Once an error enters, it stays

More than 1,700 years ago, the rabbis of the Talmud debated an educational question that now feels startlingly modern: Is it better to have a teacher who covers a great deal of material but occasionally makes mistakes, or one who moves more slowly and carefully?

The answer given by one rabbi was blunt: choose the careful teacher. Once an error enters the mind, he warned, it tends to stay there.

That insight should haunt anyone involved in modern media.

Last week, many readers encountered a New York Times opinion piece by Nicholas Kristof alleging widespread sexual violence by Israelis against Palestinians. The article relied heavily on allegations gathered through interviews facilitated by an NGO linked to Hamas governance structures in Gaza.

At almost the same moment, an independent commission in Israel released a deeply researched 300-page report documenting the sexual crimes committed by Hamas on Oct. 7 and against hostages held in Gaza.

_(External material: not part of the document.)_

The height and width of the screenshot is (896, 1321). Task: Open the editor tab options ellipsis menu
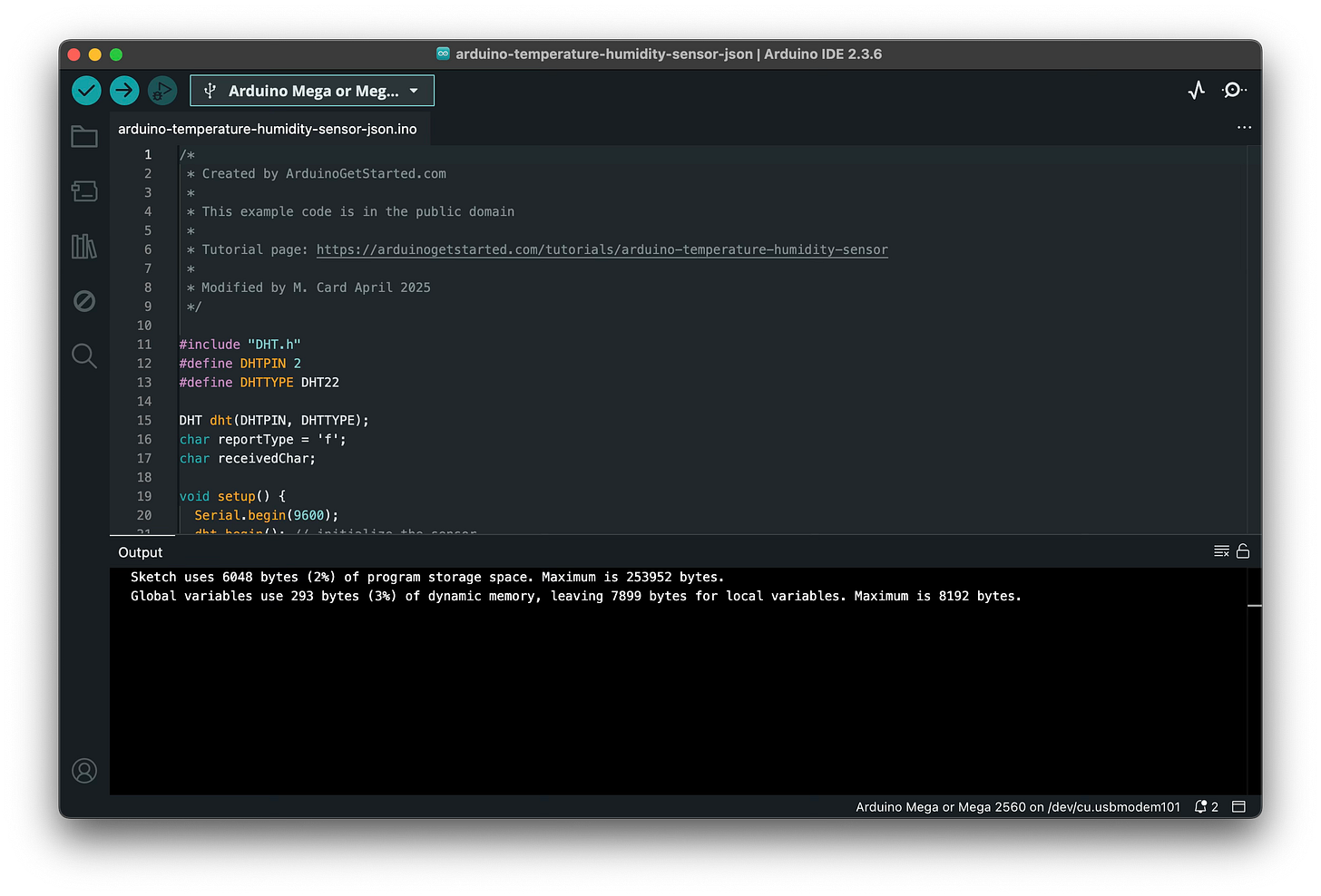(1244, 128)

The contrast between the two documents was difficult to ignore.

One was a journalistic opinion essay built largely around 14 interviews and inflammatory allegations that remain heavily disputed. The other was the product of a two-year investigation involving more than 430 interviews, thousands of photographs and videos, extensive cross-referencing, legal analysis and consultation with international experts in human rights and conflict-related sexual violence.

The report concluded that sexual violence by Hamas and its collaborators was “systematic, widespread, and integral” to the Oct. 7 attacks and subsequent hostage captivity. It documented recurring patterns of rape, mutilation, torture, humiliation and the deliberate filming and dissemination of abuse as a weapon of psychological terror.

Yet much of the international conversation focused instead on the far less substantiated accusations against Israel.

To be clear, allegations of abuse by Israeli soldiers or prison guards should be investigated seriously and transparently. Democracies do not prove their morality by claiming innocence. They prove it by confronting wrongdoing openly.

No country, including Israel, is immune from the corruptions of war or power.

But there is a profound moral and journalistic difference between investigating credible allegations and constructing a narrative that collapses the distinction between a democratic society wrestling with misconduct and a terrorist organization that systematically weaponized sexual violence.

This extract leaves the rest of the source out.